Barnes & Noble
Winding from Memphis through the Delta down to New Orleans, Mississippi Blues catches John Lee Hooker, Junior Wells, Bobby Blue Bland, and a school of other big blues fish in their prime. The compilation of 11 artists is better than a primer, because the tunes aren’t signature songs. Wells uses his sultry harmonica and falsetto vocals to seduce his woman with “Come On in This House,” Bland bemoans life in the “St. James Infirmary,” and Tina Turner delivers a lowdown version of “3 O’Clock in the Morning Blues.” In the folk vein are Arthur “Big Boy” Crudup’s “Mean Ol’ Frisco,” Memphis Minnie’s “Stewball,” and Mississippi John Hurt’s “Make Me a Pallet on Your Floor.” The Hooker contribution is a mesmerizing “Baby Don’t Do Me Wrong.” Drawn from the younger generation of blues players are Chris Thomas King’s “Come On in My Kitchen” and soul blues singer Artie White’s “The More You Lie to Me.” Stretching from the ‘60s through the ‘90s, Mississippi Blues is a cruise through one of America’s most vibrant cultural landscapes. Roberta Penn
All Music Guide
More than Chicago, its electric home, or Detroit and Memphis, where it morphed into modern soul, Mississippi is the blues. But, like every musical form, the blues have evolved since the days Charley Patton lived on Dockery's Plantation and played house dances and juke joints around Clarksdale. And that very evolution is going to make any collection called Mississippi Blues problematic. To many, Mississippi is associated with the acoustic Delta blues. To a younger generation, it's the raw electric artists of Mississippi hill country who appear on the Fat Possum label (and who are essentially unrepresented here). To be fair, the compilers do their best in a thankless job.
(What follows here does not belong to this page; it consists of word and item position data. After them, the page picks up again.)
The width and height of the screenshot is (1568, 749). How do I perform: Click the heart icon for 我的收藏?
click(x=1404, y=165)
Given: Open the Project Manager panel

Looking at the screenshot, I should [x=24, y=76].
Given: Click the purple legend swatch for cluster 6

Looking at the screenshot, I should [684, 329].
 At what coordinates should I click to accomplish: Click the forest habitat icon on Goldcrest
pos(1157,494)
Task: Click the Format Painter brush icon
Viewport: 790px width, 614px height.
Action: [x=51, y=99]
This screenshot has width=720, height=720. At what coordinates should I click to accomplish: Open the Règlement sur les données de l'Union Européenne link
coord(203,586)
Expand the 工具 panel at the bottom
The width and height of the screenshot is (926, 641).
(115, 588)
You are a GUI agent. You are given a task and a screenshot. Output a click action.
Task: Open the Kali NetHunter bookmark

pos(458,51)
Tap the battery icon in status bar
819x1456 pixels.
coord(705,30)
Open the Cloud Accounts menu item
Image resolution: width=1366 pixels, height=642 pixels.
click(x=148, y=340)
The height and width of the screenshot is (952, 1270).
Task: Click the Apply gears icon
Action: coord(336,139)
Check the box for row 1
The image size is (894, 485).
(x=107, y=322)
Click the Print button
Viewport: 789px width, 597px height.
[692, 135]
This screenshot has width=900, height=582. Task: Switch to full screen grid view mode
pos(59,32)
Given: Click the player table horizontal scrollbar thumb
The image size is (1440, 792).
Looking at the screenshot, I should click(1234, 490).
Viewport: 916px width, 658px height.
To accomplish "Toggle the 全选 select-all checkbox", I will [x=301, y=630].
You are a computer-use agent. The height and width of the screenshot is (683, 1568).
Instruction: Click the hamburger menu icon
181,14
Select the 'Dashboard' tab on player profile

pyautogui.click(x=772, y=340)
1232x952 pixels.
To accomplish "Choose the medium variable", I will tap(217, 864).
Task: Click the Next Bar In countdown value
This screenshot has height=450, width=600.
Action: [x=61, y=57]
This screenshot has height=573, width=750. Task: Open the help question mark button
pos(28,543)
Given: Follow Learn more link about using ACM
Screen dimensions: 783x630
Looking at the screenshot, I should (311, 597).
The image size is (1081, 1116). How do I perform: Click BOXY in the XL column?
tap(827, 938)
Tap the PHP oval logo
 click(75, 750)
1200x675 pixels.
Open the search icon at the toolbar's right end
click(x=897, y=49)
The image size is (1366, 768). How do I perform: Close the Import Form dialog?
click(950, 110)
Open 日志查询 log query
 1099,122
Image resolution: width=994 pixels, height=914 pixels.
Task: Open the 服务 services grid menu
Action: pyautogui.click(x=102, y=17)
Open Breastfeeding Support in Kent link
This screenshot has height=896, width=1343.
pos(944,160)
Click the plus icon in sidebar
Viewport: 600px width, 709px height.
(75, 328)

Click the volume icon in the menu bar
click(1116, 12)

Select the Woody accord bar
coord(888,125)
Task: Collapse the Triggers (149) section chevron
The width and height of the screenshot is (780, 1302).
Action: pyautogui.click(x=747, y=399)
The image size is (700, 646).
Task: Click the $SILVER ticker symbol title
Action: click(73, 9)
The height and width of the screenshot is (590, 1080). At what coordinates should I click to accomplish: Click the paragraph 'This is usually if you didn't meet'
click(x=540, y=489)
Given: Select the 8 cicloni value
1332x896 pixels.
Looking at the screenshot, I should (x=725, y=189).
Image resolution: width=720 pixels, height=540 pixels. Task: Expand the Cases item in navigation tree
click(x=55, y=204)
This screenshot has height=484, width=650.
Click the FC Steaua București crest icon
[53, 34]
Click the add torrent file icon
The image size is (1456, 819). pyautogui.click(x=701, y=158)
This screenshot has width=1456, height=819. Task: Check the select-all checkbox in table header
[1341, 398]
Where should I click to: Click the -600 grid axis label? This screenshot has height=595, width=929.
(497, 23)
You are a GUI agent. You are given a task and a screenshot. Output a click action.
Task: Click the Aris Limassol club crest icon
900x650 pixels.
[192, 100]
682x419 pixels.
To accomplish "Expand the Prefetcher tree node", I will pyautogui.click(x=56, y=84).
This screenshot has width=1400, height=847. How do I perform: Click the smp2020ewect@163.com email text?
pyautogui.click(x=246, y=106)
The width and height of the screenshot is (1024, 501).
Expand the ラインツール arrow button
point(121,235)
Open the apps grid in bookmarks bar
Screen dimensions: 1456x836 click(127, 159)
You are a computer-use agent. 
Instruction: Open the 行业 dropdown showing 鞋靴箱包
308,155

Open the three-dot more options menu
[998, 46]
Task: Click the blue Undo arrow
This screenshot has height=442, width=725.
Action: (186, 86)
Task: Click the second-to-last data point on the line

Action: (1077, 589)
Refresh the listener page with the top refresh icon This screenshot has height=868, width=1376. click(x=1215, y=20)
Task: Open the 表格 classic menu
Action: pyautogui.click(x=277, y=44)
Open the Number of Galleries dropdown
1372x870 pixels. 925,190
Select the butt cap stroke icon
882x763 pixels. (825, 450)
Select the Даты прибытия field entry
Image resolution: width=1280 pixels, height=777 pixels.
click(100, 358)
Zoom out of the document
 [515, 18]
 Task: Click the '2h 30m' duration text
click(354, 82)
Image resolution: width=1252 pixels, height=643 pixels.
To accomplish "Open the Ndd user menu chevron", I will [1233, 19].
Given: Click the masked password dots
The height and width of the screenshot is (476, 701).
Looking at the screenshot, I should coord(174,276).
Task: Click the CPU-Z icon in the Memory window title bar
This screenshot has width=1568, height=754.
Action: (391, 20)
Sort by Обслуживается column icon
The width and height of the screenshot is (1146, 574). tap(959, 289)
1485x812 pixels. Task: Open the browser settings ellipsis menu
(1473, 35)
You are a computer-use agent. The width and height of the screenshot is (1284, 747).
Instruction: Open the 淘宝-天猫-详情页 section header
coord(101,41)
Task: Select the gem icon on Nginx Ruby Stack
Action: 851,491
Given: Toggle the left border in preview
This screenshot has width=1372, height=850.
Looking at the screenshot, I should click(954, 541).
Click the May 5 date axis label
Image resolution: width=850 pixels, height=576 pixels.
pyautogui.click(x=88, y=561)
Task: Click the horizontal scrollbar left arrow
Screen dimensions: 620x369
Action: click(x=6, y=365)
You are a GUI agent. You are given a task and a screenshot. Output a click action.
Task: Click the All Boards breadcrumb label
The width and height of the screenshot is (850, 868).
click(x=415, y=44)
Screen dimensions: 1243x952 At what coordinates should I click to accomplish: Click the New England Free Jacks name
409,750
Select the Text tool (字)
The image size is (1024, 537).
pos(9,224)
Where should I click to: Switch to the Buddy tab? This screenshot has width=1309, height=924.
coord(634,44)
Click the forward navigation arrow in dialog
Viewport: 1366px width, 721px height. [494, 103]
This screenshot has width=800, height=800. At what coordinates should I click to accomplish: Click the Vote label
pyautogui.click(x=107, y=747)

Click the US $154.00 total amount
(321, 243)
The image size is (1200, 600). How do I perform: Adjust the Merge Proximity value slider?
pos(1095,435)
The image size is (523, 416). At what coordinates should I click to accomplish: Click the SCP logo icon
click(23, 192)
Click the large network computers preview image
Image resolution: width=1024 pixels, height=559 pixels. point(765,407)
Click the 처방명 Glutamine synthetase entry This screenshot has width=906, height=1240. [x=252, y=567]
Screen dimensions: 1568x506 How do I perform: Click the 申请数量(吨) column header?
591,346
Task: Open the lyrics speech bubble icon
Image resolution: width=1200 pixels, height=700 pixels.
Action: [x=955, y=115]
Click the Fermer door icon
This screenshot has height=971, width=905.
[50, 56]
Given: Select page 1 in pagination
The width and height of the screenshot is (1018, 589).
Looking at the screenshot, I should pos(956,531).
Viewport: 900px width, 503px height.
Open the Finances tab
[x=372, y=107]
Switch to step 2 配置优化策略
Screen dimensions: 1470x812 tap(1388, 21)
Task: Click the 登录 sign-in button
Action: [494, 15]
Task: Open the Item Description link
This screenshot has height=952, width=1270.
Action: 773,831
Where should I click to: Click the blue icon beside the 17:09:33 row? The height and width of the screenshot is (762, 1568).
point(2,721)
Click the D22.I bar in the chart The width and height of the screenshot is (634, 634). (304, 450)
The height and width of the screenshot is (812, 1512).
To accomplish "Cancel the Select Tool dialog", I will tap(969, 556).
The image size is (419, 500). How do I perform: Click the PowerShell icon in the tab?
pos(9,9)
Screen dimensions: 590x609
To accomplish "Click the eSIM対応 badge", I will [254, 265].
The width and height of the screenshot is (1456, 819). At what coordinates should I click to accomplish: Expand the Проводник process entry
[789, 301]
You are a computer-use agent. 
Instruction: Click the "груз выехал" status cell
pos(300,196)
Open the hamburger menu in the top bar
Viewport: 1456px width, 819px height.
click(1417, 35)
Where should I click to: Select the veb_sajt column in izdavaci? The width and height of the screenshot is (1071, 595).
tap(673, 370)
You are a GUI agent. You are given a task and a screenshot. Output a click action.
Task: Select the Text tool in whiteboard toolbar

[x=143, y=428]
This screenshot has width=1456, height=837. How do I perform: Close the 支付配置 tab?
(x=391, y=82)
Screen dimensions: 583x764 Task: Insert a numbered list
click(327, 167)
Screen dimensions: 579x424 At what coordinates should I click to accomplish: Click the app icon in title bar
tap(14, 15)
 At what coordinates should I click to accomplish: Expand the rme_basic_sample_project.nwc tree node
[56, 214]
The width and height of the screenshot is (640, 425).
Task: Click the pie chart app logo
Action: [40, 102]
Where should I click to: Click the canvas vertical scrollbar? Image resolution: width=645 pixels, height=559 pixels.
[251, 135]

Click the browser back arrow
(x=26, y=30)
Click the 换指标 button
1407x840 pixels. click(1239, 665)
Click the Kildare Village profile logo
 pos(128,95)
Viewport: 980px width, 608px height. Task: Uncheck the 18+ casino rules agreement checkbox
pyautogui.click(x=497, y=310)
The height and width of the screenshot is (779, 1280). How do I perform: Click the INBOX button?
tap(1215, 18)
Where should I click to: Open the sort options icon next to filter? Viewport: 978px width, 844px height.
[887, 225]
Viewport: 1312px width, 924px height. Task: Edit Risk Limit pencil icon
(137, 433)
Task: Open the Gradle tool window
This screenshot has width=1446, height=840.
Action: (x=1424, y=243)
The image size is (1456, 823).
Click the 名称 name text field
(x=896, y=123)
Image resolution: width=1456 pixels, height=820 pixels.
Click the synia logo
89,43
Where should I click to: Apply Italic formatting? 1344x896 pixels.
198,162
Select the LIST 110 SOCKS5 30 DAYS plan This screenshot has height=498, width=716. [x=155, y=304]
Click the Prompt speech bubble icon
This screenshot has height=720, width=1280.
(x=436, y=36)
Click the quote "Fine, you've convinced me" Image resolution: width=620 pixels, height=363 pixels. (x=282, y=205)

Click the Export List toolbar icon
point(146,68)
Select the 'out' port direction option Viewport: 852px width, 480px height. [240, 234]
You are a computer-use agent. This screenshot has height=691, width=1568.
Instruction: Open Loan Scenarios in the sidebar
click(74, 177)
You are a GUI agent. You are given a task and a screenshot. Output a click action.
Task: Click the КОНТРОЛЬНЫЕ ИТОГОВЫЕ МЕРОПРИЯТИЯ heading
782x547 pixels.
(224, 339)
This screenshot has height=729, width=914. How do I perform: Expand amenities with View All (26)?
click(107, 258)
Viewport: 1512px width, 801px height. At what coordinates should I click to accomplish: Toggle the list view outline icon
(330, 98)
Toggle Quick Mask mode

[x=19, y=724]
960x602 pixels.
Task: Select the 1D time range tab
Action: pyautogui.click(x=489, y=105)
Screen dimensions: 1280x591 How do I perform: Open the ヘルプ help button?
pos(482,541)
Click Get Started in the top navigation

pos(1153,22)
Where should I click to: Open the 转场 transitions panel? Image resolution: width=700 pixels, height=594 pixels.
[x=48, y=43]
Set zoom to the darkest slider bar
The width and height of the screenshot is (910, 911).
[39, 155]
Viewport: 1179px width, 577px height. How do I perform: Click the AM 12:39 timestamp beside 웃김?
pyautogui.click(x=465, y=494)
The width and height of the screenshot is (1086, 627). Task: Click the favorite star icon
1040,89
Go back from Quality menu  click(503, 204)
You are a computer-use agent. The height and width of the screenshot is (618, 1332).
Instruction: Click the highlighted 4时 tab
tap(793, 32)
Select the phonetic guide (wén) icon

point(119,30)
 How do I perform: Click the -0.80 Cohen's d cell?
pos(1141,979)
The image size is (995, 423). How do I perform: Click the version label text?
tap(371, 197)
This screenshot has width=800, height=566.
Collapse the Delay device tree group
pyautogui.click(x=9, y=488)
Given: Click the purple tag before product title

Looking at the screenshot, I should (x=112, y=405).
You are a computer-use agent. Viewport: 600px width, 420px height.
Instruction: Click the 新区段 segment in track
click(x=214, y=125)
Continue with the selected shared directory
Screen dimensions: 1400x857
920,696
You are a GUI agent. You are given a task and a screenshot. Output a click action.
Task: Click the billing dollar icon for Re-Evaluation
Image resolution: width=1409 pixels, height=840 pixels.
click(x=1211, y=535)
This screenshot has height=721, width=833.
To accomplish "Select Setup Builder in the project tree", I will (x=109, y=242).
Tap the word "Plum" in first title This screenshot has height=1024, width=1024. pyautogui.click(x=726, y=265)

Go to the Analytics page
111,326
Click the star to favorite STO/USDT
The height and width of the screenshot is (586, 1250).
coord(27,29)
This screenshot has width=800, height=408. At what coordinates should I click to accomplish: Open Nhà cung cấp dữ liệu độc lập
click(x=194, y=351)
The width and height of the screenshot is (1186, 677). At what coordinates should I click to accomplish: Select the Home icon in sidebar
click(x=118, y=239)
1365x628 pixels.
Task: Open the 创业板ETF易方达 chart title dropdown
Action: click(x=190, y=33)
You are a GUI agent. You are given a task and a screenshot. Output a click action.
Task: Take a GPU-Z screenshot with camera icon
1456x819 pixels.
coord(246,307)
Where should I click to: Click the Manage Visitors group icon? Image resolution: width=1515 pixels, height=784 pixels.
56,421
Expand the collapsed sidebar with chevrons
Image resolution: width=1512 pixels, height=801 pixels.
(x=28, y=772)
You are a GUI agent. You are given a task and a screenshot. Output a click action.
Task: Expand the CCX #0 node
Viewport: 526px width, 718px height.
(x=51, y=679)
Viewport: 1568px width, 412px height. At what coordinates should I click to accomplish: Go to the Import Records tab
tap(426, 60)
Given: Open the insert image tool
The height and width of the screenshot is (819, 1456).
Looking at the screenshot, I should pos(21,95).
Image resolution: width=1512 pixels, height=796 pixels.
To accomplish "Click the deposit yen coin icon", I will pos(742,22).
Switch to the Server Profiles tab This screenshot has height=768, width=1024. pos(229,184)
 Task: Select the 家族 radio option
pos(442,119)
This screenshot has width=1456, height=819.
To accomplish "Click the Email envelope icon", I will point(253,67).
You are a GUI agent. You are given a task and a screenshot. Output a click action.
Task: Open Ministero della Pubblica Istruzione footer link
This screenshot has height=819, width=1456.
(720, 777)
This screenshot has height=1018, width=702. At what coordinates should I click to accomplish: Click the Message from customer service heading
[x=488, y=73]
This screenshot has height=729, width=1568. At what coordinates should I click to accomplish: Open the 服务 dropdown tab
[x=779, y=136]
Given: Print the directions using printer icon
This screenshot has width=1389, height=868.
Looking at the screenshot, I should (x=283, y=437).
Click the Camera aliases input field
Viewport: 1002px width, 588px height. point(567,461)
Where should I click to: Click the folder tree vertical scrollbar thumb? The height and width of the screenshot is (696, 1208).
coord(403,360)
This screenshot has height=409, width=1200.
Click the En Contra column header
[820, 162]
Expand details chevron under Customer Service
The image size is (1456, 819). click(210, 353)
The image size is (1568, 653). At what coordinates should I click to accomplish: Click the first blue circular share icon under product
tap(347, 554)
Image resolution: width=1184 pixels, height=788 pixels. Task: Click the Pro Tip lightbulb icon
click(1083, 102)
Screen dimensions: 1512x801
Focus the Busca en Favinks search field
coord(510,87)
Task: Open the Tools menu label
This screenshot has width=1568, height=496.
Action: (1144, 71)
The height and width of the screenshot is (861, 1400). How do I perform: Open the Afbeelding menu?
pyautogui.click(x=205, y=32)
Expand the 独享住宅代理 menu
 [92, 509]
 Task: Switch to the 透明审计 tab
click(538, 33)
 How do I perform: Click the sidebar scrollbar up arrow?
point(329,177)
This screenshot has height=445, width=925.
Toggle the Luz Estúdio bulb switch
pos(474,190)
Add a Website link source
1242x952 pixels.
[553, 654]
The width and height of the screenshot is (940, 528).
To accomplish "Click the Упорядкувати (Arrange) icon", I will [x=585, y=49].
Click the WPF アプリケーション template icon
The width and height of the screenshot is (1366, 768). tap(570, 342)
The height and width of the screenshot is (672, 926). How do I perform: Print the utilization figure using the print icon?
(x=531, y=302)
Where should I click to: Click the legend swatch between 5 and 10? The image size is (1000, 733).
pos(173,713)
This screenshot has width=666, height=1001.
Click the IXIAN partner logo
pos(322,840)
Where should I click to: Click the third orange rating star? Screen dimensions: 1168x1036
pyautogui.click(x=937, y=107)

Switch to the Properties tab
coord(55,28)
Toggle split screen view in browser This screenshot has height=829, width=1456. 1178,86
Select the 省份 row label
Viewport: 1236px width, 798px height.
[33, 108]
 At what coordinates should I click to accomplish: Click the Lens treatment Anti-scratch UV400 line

From the early generation, listeners get Memphis Minnie, Memphis Slim, and Mississippi John Hurt (notably a cut from his '60s rediscovery). Slightly later come Arthur "Big Boy" Crudup -- one of Elvis Presley's inspirations, with his big, laid-back voice -- some relatively early Ike & Tina Turner, John Lee Hooker (an odd choice; although his roots were in Clarksdale, his work didn't begin until he was up north in Detroit), and the wonderful Bobby "Blue" Bland, with a take on the classic "St. James Infirmary." There is one young inclusion, happily, in the rising Chris Thomas King. But where's Muddy Waters, whose first work was recorded down in the Delta in the early '40s? Where are Robert Johnson and Charley Patton, whose styles epitomize and define early blues? Where's Junior Kimbrough or R.L. Burnside? This is a fair collection which tries to bill itself as "a musical journey down the Mississippi River," but with just 11 tracks, it can't touch on nearly enough. Chris Nickson
Blues Revue
"Like many of the label's collections, this one serves as an excellent genre introduction."